Why does no one tell him that his indoor voice belongs outdoors
Conversations that just happen throughout
It’s hard to undue what has been said
Just before I could get the headphone in the other ear
It was, death, “Started in the chest and changed her speech”
Timing is really all that is needed to change a path
All I can think of is that song Black Captain
“We were close.
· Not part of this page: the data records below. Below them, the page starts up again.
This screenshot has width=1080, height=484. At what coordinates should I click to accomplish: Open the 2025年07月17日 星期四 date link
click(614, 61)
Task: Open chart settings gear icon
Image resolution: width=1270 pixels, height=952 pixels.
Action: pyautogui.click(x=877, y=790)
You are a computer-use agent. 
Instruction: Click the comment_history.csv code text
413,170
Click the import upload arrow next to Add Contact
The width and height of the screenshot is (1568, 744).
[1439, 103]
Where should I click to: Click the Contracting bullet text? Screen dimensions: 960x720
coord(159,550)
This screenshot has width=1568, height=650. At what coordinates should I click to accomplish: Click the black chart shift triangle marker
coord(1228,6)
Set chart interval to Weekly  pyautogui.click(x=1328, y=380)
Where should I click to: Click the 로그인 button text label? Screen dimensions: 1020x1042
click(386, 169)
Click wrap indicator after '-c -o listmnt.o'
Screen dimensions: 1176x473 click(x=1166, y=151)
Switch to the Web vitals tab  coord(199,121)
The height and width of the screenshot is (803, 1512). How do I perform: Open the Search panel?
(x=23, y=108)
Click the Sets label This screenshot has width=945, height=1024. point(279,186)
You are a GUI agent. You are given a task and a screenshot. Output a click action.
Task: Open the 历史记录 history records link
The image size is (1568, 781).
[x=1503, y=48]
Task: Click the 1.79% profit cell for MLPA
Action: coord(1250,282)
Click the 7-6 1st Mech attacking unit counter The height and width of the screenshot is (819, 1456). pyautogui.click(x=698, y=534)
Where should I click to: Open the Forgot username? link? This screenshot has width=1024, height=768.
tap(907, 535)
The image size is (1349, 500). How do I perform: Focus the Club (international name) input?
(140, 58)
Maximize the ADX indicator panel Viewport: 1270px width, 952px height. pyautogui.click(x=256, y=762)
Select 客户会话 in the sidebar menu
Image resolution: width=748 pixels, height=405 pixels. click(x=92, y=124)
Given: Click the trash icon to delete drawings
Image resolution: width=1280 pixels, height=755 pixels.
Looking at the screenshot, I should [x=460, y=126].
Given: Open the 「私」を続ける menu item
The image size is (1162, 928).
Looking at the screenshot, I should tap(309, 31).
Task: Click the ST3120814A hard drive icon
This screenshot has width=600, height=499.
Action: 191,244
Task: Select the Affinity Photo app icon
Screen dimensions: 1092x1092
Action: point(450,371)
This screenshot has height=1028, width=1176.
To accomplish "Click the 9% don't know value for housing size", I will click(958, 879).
What the fuck am I going to do now?”
As the head begins to shake
There is just no more room for these
“and I’ll say goodbye, before we meet”
What could one possible say to help at a moment like this
It’s just too full now and sleep will help to erase
To wake up and remember what they were
Benjamin Cirgin | 2014
behind the noise
It is raining outside.
I can hear the flooding drops increase in rapidity.
The sound of the rain begins to overtake the insistent hum of life’s electrical devices.
I go to the window.
For a few seconds, the noise of my surroundings disappear.
I watch the deep layers of rain fill the spaces normally unseen.
As abruptly as the rain began, it leaves.
I return to my life of everyday noise.
These sublime intervals lend a central component to why I arrange objects and manipulate
materials to seem simple.
Simple arrangements operate by alleviating unwanted visual noise, allowing it to escape.
Benjamin Cirgin | 2012
function
There are those few objects of use that I find myself frequently returning to.
These objects offer simplicity of form with detailed attentions to color, texture and a function unique with each individual use.
My aesthetic influence springs from a fascination with interior spaces and material textures.
Drawing from my experience as a carpenter and furniture maker has informed my love for well-constructed objects of use and their spaces within.
These objects carry a specific task and when considered, offer the user a place to rest.
My intention is to encourage the recognition of material choices, intimate vessels, and formed structures by communicating my aesthetic importance for moments of consideration.